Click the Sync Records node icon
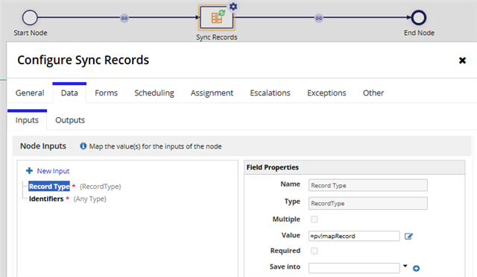Viewport: 477px width, 277px height. click(217, 18)
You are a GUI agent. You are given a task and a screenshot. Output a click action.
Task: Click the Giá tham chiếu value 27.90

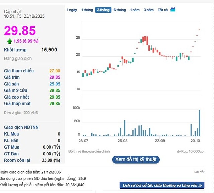click(55, 71)
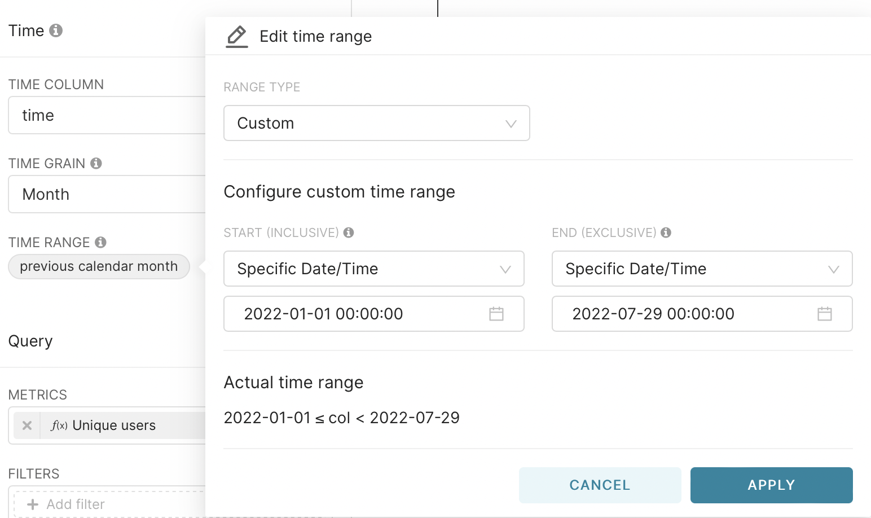This screenshot has height=518, width=871.
Task: Remove the Unique users metric
Action: (x=27, y=425)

**PROBLEM REQUIREMENTS:**
In the copy, include every line of the entries above exactly and none of the pictures.

**EXERCISE ANSWER:**
Click the Sync Records node icon
Viewport: 477px width, 277px height. click(217, 18)
You are a GUI agent. You are given a task and a screenshot. Output a click action.
Task: Click the Giá tham chiếu value 27.90

click(55, 71)
This screenshot has height=518, width=871.
Task: Remove the Unique users metric
Action: (x=27, y=425)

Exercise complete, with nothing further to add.